▶ **WRITTEN PROBLEM**
Extract, word for word, the part of the entries below that opens with the line containing "Where should I click to: Open the user" and closes with the line containing "[x=658, y=871]", including both of those lines. Leave the pictures out of your answer.

Click-target data:
========================================
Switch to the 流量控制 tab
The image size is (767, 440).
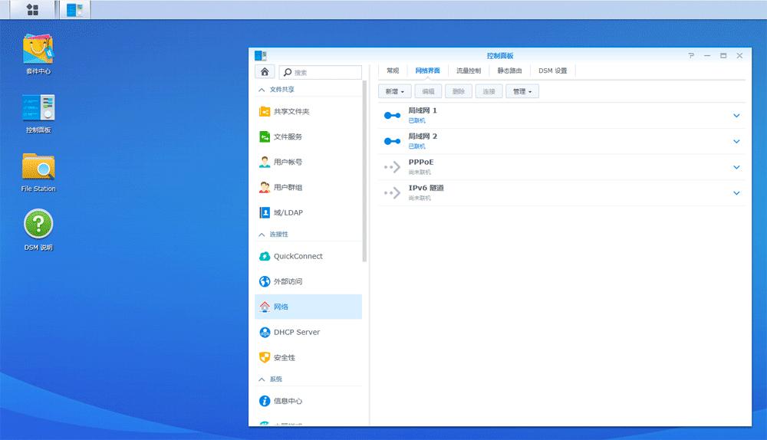(468, 71)
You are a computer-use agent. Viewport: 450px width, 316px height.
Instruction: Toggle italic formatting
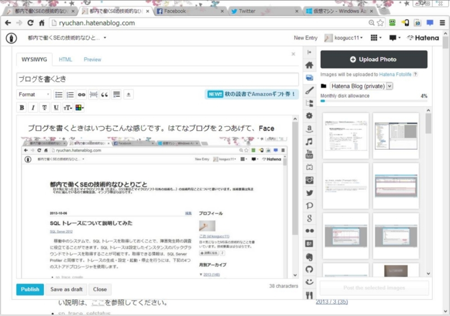click(x=33, y=108)
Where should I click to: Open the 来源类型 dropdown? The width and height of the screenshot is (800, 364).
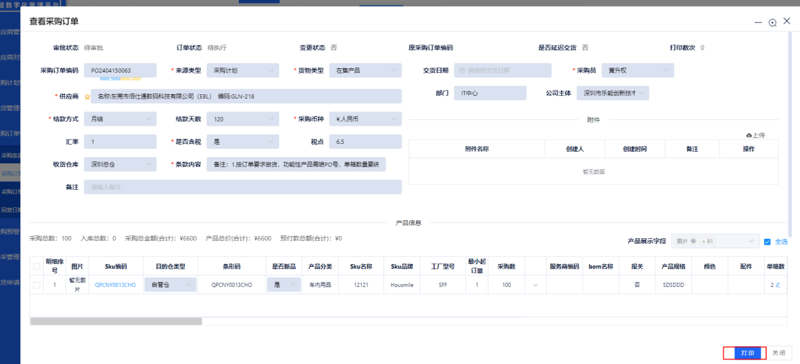tap(242, 70)
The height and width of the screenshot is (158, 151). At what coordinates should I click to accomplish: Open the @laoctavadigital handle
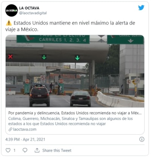[x=33, y=13]
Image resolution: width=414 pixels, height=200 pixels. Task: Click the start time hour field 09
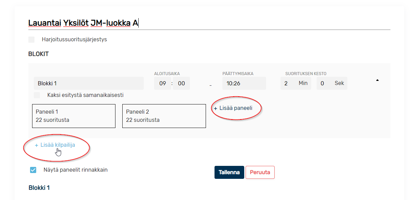[163, 83]
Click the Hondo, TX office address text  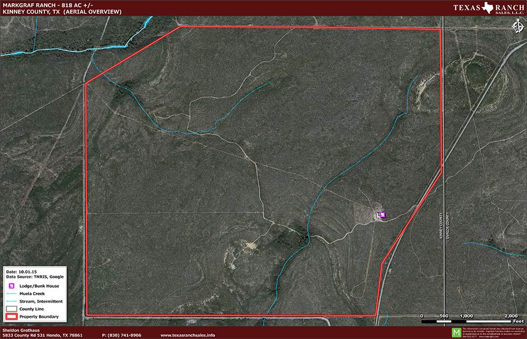(x=42, y=335)
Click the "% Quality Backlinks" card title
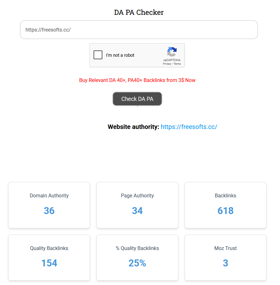This screenshot has height=285, width=280. click(x=137, y=248)
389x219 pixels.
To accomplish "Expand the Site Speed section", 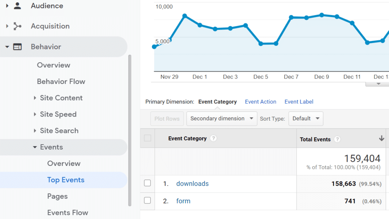I will 35,114.
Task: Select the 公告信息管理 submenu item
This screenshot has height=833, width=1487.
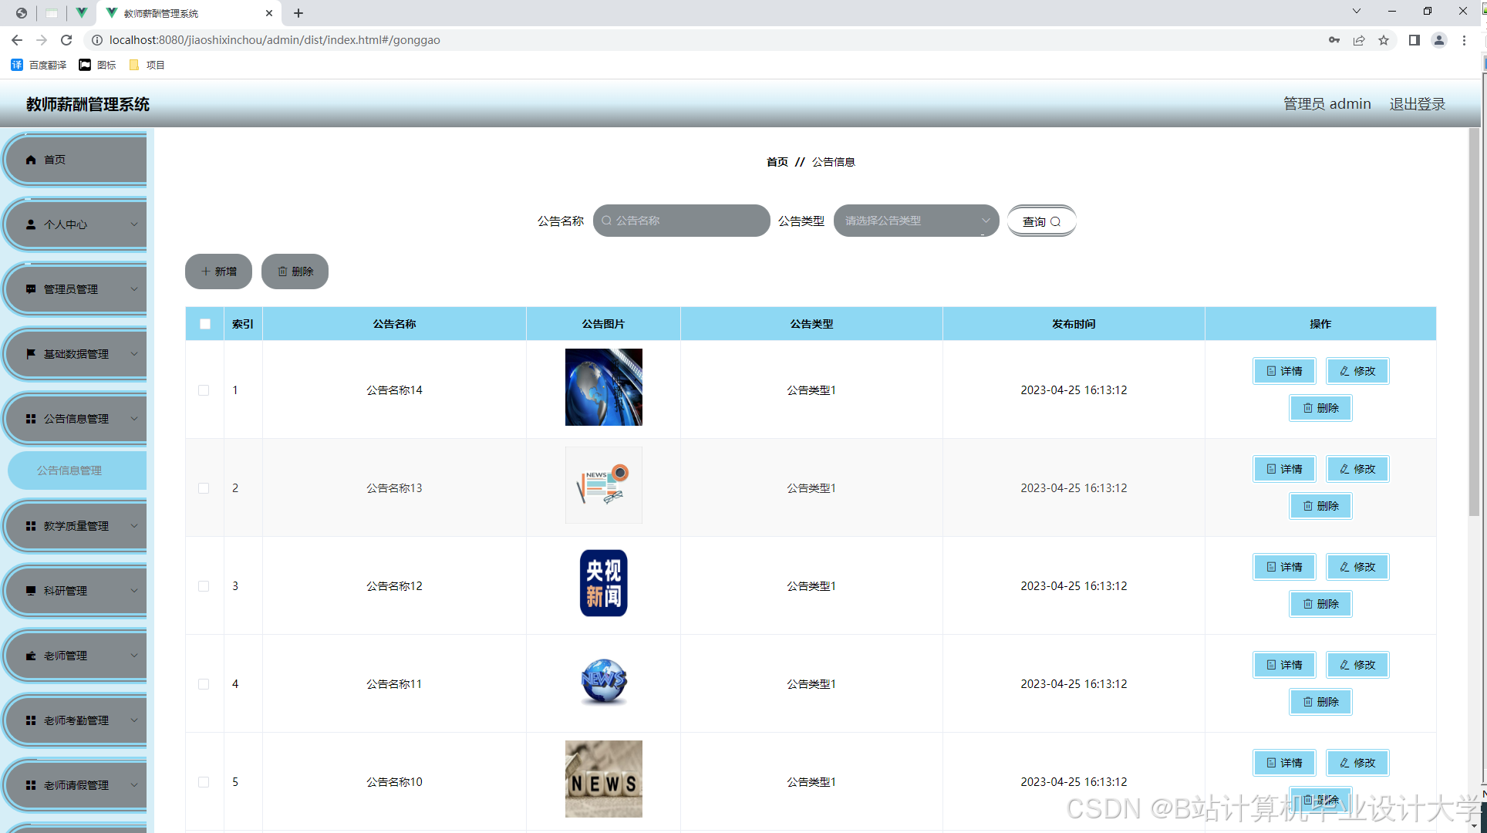Action: click(x=69, y=470)
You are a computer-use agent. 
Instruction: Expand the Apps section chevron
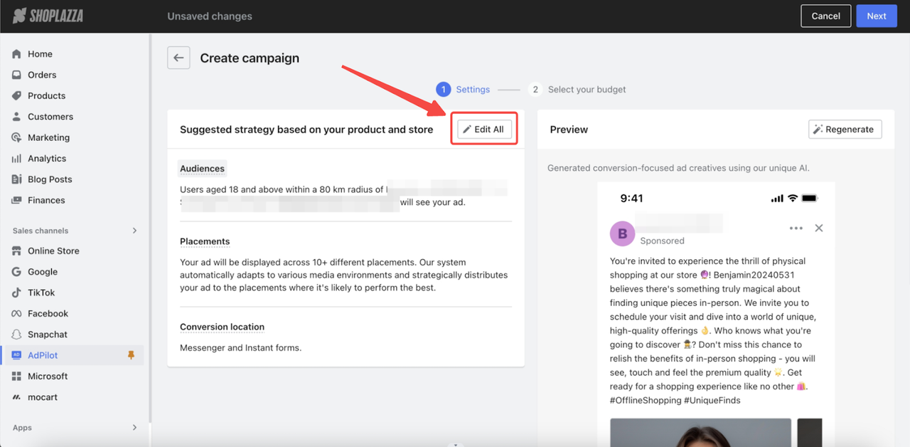[134, 428]
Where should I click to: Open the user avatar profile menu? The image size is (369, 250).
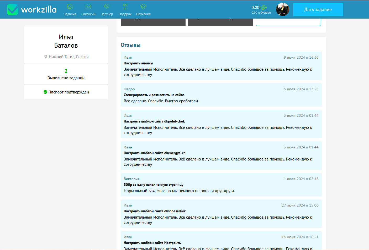tap(282, 10)
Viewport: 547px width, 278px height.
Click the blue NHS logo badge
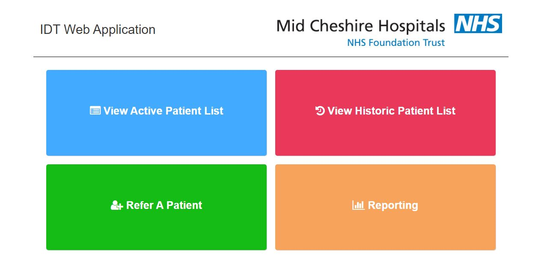point(478,24)
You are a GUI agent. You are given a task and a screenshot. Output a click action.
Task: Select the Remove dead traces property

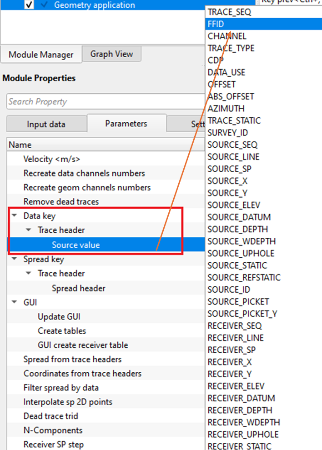61,201
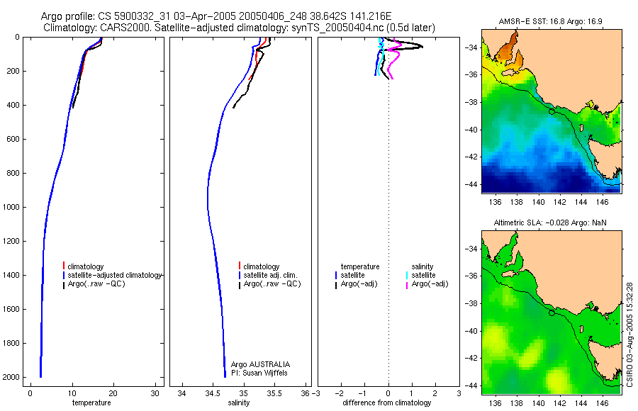638x411 pixels.
Task: Click the 'difference from climatology' axis label
Action: point(387,403)
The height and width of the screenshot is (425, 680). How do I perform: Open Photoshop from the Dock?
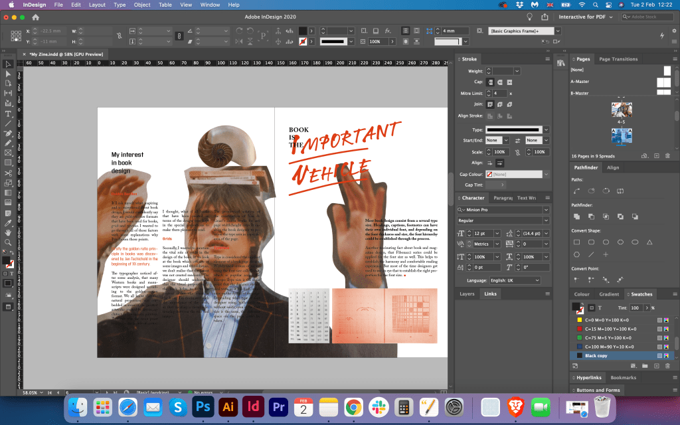[202, 406]
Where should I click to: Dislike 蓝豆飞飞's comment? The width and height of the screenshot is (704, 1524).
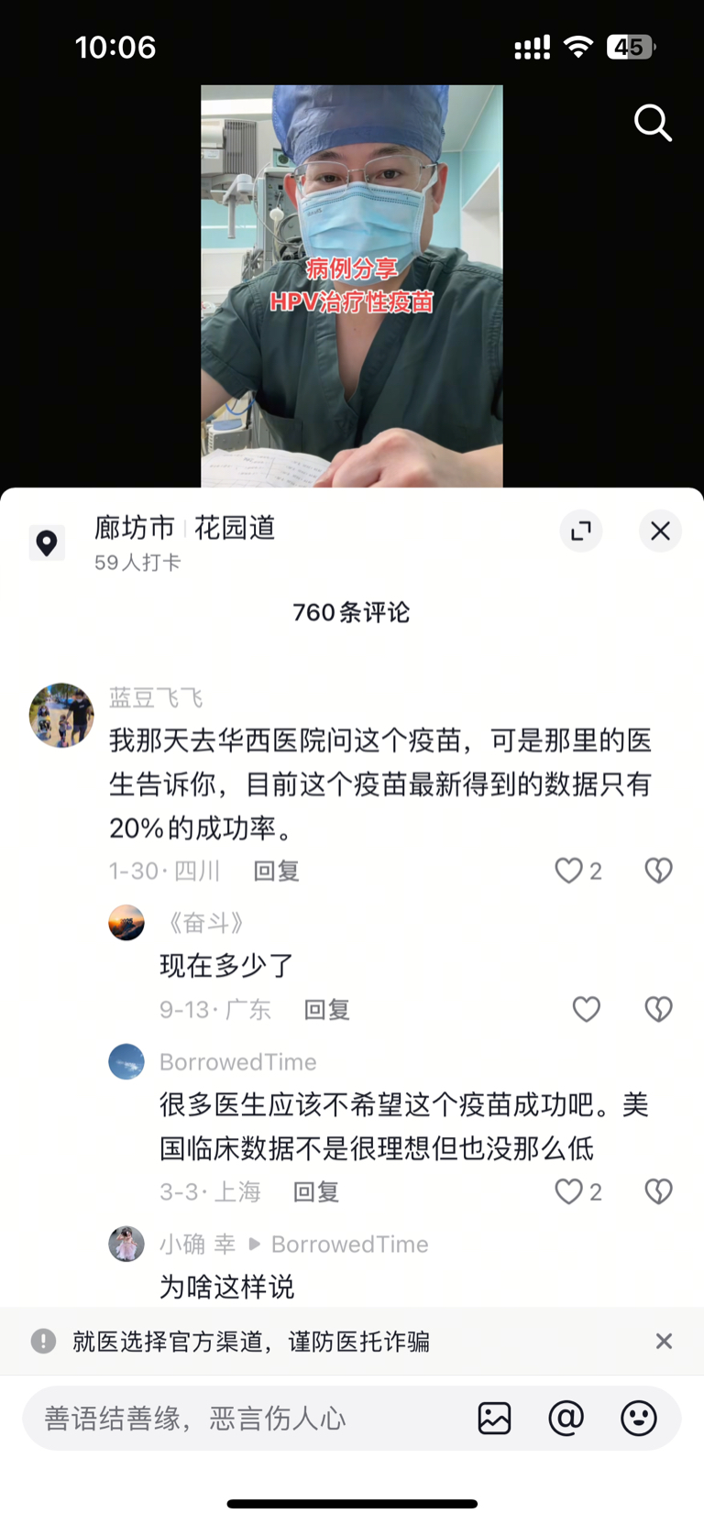[x=658, y=871]
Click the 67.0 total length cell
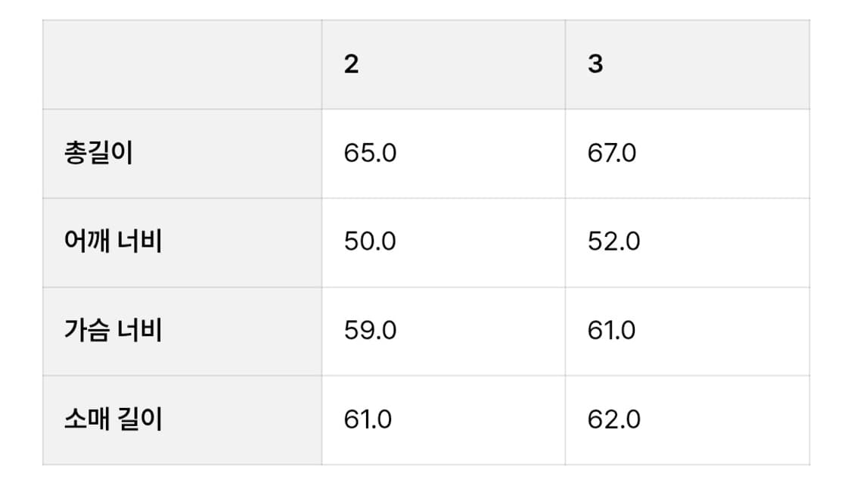This screenshot has width=851, height=495. 612,154
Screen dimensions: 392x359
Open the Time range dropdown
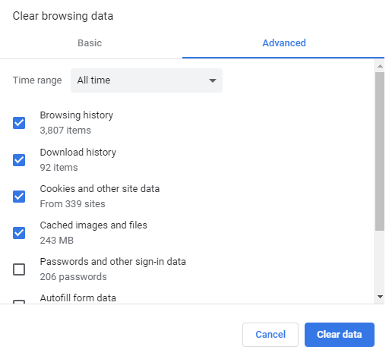pyautogui.click(x=147, y=80)
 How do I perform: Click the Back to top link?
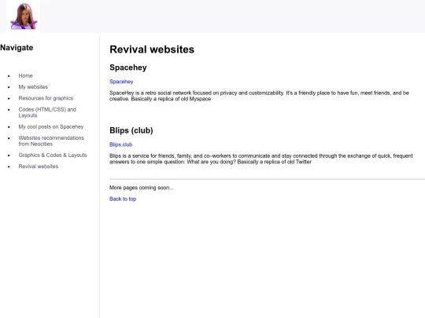click(x=123, y=199)
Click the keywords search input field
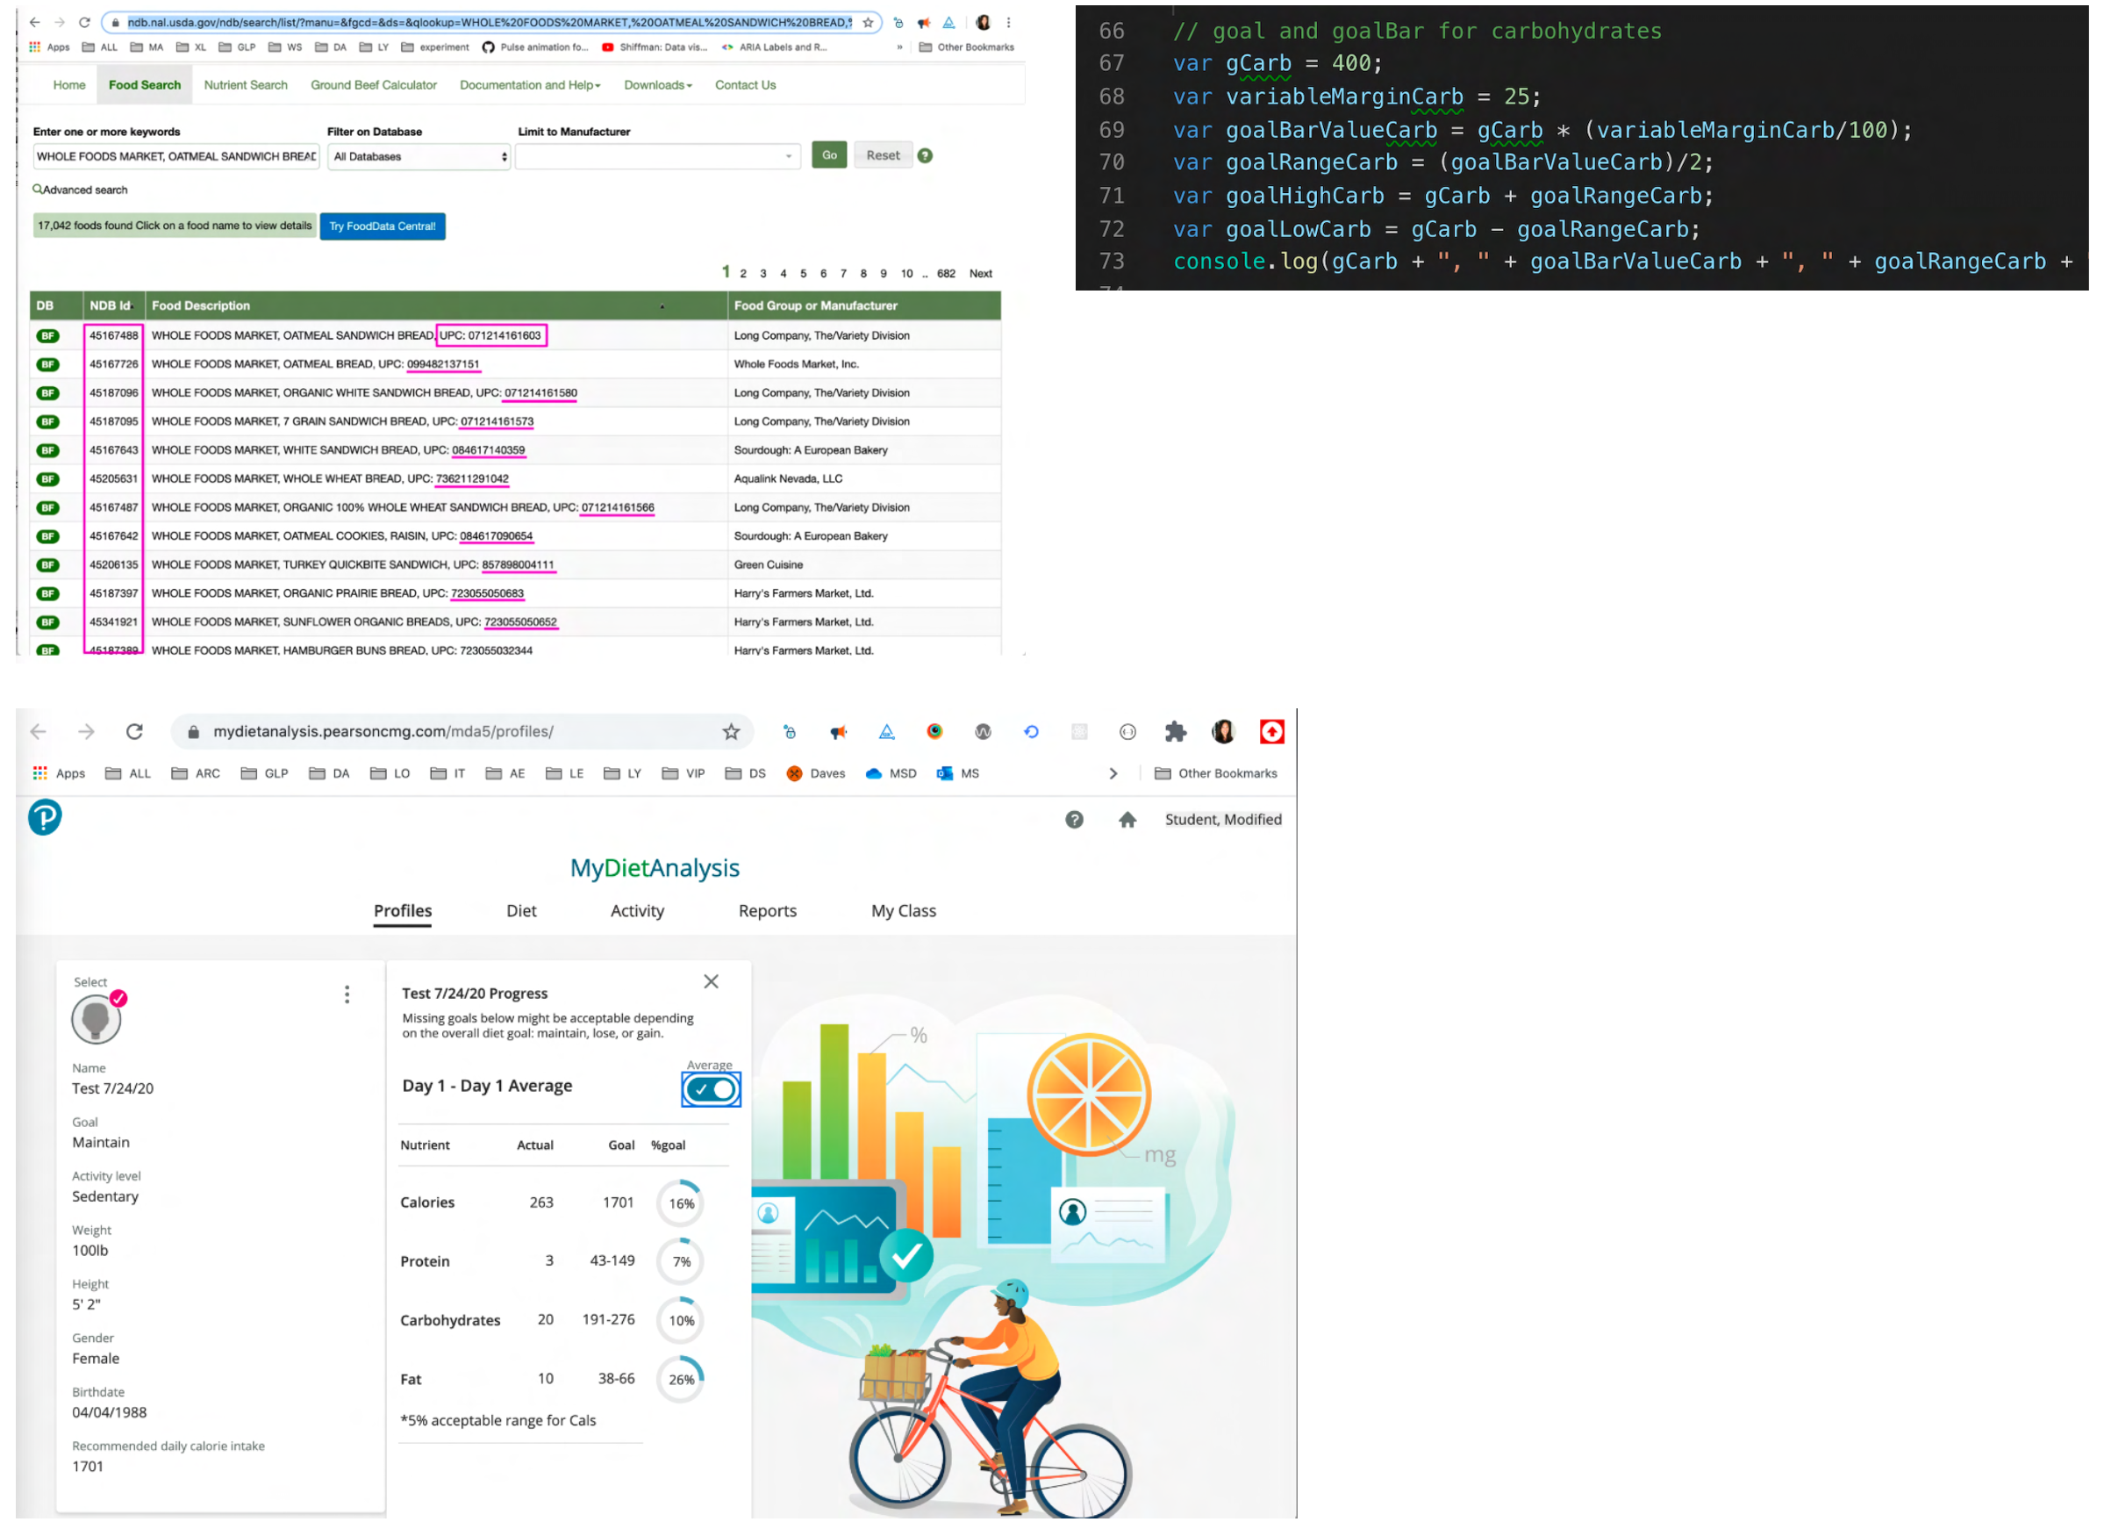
========================================
▶ **ANSWER TO THE EXERCISE**
Where should I click to: Open the user avatar profile menu? The image size is (369, 250).
tap(282, 10)
Viewport: 547px width, 278px height.
Click the blue NHS logo badge
point(478,24)
You are a GUI agent. You are given a task and a screenshot. Output a click action.
Task: Select the Remove dead traces property

61,201
638x411 pixels.
Task: Click the 'difference from climatology' axis label
Action: point(387,403)
The height and width of the screenshot is (425, 680). How do I perform: Open Photoshop from the Dock?
[202, 406]
Where should I click to: Dislike 蓝豆飞飞's comment? The width and height of the screenshot is (704, 1524).
[x=658, y=871]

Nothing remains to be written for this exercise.